” Soy el fuego que arde tu piel, soy el agua que mata tu sed.
El castillo, la torre yo soy..La espada que guarda el caudal..”
Benvenuti in Narcos, benvenuti in Colombia.
Definirla una serie biografica su Pablo Escobar è davvero riduttivo; Narcos ti trascina nel mondo reale del narcotraffico, quello vero, crudele, il più grosso della storia, e lo fa con violenza senza filtri o metafore.
Rapisce lo spettatore e lo coinvolge da subito, e per “subito” intendo sin dalla sigla. E’ acre, come l’odore della cocaina, e dolce come la passione che muove i protagonisti.
Wagner Moura, il nostro Pablo, è immenso; complice un eccellente lavoro di scrittura del personaggio che però non si riscontra negli altri protagonisti della storia, senza dubbio ben interpretati ma messi poco a fuoco.

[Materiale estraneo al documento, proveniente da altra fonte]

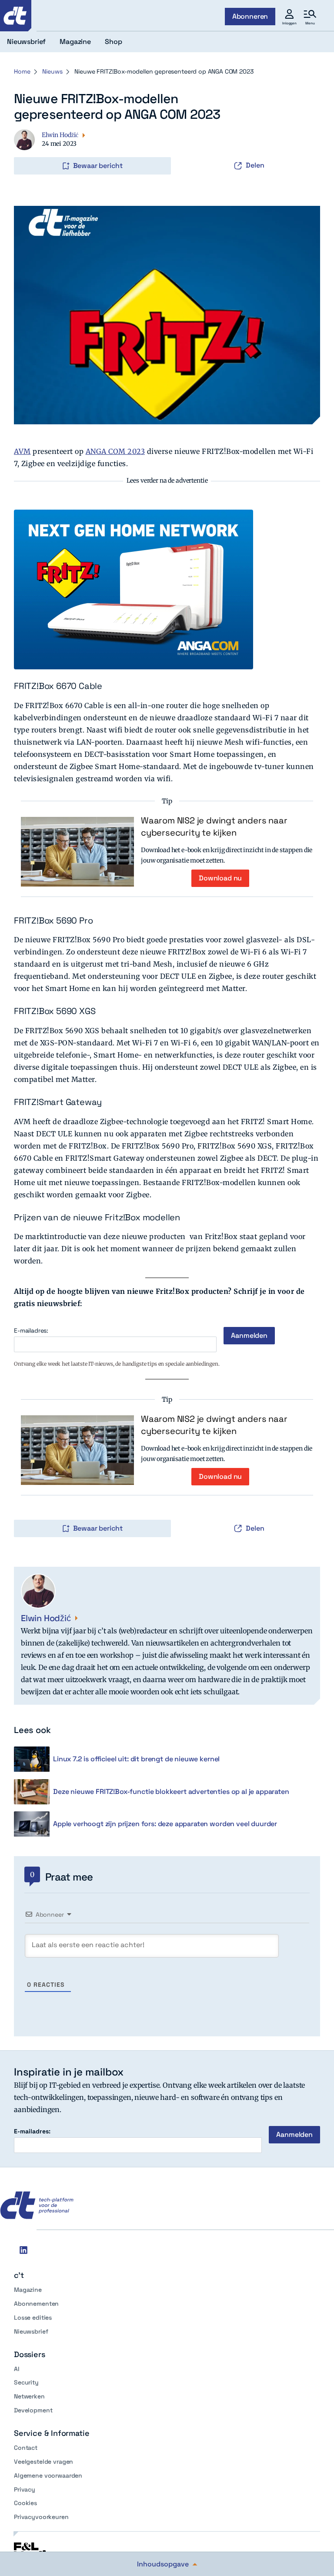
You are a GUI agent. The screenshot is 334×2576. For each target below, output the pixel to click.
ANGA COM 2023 (115, 451)
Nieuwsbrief (31, 2331)
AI (17, 2369)
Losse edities (33, 2317)
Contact (25, 2448)
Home (22, 71)
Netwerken (29, 2396)
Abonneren (250, 16)
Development (33, 2410)
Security (26, 2382)
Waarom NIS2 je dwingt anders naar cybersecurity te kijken (214, 826)
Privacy (24, 2489)
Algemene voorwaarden (48, 2475)
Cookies (25, 2503)
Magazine (28, 2290)
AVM (22, 451)
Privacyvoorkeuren (41, 2517)
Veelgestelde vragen (43, 2461)
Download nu (220, 878)
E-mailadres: (31, 1330)
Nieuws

La storia è in crescendo, avanza veloce e racconta l’ascesa del mito, da piccolo trafficante di sigarette ad icona mondiale di potere. Un uomo pieno di contraddizioni, il Pablo di Netflix, devoto alla famiglia e traditore seriale della moglie, feroce assassino senza pietà ma introverso e timido comunicatore, potente comandante del più grosso cartello della droga e, al tempo stesso, schiavo delle più intime paure del fallimento.
Padrone della Colombia intera, che corrompe con la sua plata, o uccide con il plomo; regna e comanda tutto, tenta perfino la strada politica e quasi ci riesce se non fosse stato per i gringos, venuti dall’America per rovinare il suo gioco di potere. Venerato come un santo da chi con la coca sfama i figli, ma odiato da chi, quella stessa roba, deve toglierla dalle strade di casa sua, in America.
Inizia così la guerra al narcotraffico, anzi, la guerra ad Escobar.
E’ palese un tentativo iniziale di definire il bene ed il male, di creare la fazione buona e quella cattiva: il poliziotto ed il bandito, considerando che il voice over è interamente di Steve Murphy (Boyd Holbrook) dunque, ci viene raccontata la storia dal punto di vista dello sbirro.
Ma inevitabilmente i ruoli si mischiano, complice il cieco desiderio, che diventa follia, di raggiungere i propri obiettivi ad ogni costo, riscontrabile allo stesso livello, da entrambe le fazioni.
È stata definita “serie evento“, osannata e attesa da tutti, ma c’è molto di più: c’è la ricerca della perfezione narrativa, c’è il fuoco della storia che di per sé travolge ed affascina in qualsiasi forma la si scelga di interpretare.
Ma soprattutto, troviamo perle rare di bellezza, come la sigla – tuyo di Rodrigo Amante– azzeccata, perfetta, da gustare tutta o le scene tratte da filmati originali, come a volerci ricordare che è tutto vero e che , no, non stiamo solo guardando una storia ma “la storia“.
La prima stagione si chiude con il grande pathos dell’ultimo episodio, ma senza vincitori né vinti – per quello attendiamo la seconda- lasciando nello spettatore il classico senso di vuoto, quello tipico delle serie fatte bene, e diciamocelo su : non eravamo più abituati a questo tipo di qualità, o no maricón?